My junior year of high school, a friend of mine made my teacher reschedule a test in our Government and Politics class because we and another friend were going to see the show Maury taped live. Maury is probably best known for the eponymous host’s catchphrase, “You’re not the father!” which he shouts when the results of the DNA test are revealed. The audience, unfailingly, is shocked that the man in question is not the father. We had a great time.
So it greatly disappointed me to discover that Chicago does not have quite the same TV tape–viewing culture as New York. The Windy City, as I am discovering, prefers its entertainment in the live variety. Identity Heist Starring Meghan Babbe, a show out of the Second City Training Center, finds its niche somewhere between Chicago and New York, with a live show modeled after an ’80s late-night show taping.
The Second City has a pretty grand tradition of one-person productions. Membership is a rite of passage for the people who will be on Saturday Night Live in five years, a sign of talent deep in the comedy trenches, close to being whisked up to the major leagues. Tina Fey and Rachel Dratch did a show at the Second City back in the ’90s called Dratch and Fey and it was instrumental in getting them on to SNL.
Meghan Babbe does not fall short of that mantle in Identity Heist. Babbe, who cut her comedic chops at the Second City and Reductress, is an honest host and the linchpin on which the production turns. While the show’s premise—a talk show set in the alternative ’60s, in which President Jackie Kennedy has ushered in an era of unprecedented female dominance—seems a little zany at first, Babbe’s exciting setting and punchy dialogue with her Andy Richter–type co-host, grounds the show and lets its comic genius shine.
She’s almost Samantha Bee–like. Aside from the obvious similarity of being women hosting late-night shows, they both have a similarly feminist undertone, and a kind of oh-how-the-tables-have-turned sense of humor about their uncharacteristic power. “People are going to lose their jobs if this guest is not found,” she says to her pretty-boy secretary with barely concealed frustration. “People are going to have to go back to their jobs as retirement home lifeguards.” But while Bee shines when she skewers politicians and bureaucratic incompetence, Babbe’s true bread and butter is in her interviews.
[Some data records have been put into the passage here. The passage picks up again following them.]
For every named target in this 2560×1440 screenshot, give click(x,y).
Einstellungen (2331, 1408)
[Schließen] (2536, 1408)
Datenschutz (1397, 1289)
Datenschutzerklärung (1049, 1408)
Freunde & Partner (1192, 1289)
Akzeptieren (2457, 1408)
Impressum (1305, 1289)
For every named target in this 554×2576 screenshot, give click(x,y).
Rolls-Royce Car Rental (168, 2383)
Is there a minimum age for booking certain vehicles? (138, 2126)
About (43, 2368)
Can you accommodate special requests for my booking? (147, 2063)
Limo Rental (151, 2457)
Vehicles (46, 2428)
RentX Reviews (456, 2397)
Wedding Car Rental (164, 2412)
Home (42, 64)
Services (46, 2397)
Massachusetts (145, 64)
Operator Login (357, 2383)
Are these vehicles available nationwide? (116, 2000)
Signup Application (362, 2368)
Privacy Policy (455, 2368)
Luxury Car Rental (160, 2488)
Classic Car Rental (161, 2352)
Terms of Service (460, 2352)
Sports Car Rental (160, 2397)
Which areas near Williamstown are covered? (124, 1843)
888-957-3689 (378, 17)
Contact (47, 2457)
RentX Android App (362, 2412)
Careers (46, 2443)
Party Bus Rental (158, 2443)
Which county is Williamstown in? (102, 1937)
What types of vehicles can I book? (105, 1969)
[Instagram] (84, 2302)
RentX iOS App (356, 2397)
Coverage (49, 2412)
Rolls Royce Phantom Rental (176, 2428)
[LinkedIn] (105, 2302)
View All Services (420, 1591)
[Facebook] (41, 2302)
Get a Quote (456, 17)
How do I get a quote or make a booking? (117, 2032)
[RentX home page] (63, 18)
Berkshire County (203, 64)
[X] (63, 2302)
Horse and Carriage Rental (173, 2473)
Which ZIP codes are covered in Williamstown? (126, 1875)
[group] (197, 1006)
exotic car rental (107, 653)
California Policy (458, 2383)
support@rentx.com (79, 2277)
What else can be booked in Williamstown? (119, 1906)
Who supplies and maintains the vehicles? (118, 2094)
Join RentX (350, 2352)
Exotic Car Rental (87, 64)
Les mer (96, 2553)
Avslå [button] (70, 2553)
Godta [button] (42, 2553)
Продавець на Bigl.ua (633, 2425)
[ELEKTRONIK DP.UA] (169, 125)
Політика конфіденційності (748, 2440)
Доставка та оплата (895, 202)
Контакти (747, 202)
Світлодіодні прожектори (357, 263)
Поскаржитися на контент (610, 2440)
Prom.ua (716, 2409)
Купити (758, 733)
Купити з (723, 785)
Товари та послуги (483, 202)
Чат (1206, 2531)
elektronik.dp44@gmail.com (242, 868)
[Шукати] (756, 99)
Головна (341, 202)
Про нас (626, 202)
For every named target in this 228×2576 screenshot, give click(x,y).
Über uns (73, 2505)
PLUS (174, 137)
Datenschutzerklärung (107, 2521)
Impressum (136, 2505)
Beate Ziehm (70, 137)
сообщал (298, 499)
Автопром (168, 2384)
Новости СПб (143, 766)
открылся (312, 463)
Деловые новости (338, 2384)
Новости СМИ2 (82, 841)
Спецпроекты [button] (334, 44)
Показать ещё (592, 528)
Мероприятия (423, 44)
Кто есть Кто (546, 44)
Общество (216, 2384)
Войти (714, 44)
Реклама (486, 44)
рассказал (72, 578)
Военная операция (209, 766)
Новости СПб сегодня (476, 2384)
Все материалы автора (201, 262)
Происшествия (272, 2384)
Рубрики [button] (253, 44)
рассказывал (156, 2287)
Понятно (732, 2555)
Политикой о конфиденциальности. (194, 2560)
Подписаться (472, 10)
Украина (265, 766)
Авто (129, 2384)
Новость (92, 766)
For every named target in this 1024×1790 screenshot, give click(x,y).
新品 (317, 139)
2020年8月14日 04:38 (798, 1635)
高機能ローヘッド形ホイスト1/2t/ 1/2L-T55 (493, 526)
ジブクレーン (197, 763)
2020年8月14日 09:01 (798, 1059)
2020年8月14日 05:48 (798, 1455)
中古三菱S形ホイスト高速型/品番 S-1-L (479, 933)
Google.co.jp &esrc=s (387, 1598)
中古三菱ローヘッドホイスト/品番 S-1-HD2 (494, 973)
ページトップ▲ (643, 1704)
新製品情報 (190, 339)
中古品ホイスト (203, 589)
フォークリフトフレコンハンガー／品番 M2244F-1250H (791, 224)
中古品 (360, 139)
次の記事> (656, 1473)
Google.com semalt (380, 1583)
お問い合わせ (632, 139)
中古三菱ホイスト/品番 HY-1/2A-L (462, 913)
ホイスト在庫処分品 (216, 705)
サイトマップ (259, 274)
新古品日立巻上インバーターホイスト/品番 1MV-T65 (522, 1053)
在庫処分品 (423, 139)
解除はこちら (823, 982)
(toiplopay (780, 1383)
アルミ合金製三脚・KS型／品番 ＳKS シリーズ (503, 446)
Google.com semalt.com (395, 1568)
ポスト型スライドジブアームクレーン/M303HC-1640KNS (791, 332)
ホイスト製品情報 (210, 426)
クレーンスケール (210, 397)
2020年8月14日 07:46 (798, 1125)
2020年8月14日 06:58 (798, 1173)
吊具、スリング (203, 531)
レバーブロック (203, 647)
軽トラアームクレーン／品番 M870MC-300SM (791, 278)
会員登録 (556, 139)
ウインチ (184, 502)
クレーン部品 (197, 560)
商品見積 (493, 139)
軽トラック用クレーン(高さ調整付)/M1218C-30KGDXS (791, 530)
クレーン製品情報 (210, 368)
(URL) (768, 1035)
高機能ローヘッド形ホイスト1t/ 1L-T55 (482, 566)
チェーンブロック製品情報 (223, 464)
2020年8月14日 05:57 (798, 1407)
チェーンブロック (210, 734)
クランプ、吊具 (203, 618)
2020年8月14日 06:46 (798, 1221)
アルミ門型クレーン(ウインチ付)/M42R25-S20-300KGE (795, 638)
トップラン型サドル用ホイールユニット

That is to say, her guests are what truly make Babbe’s show. Babbe’s secretary playing the guest he lost had good lines (“I like sticker art and grout work”) as does the British-accented Rachel More (“Sorry about the colonies”). Babbe’s straight-woman personality is the perfect Letterman-like counterweight to all the absurdity she sits across from at her desk. She offers sound advice (“You know what they call the last-ranked person in medical school? Doctor”) that her guests play effortlessly off of (“Yes, we’ve all made it”). And lest these spoilers deter you from going, the guests change every week so seeing this show is a who’s who among up-and-coming Chicago comedians.
Overall, the show is kind of like the hit-and-run of comedy. The jokes are primed and delivered in a way that’ll keep you discovering new humor the entire ride home. And if that doesn’t sound enticing, go to the show anyway! It changes every week.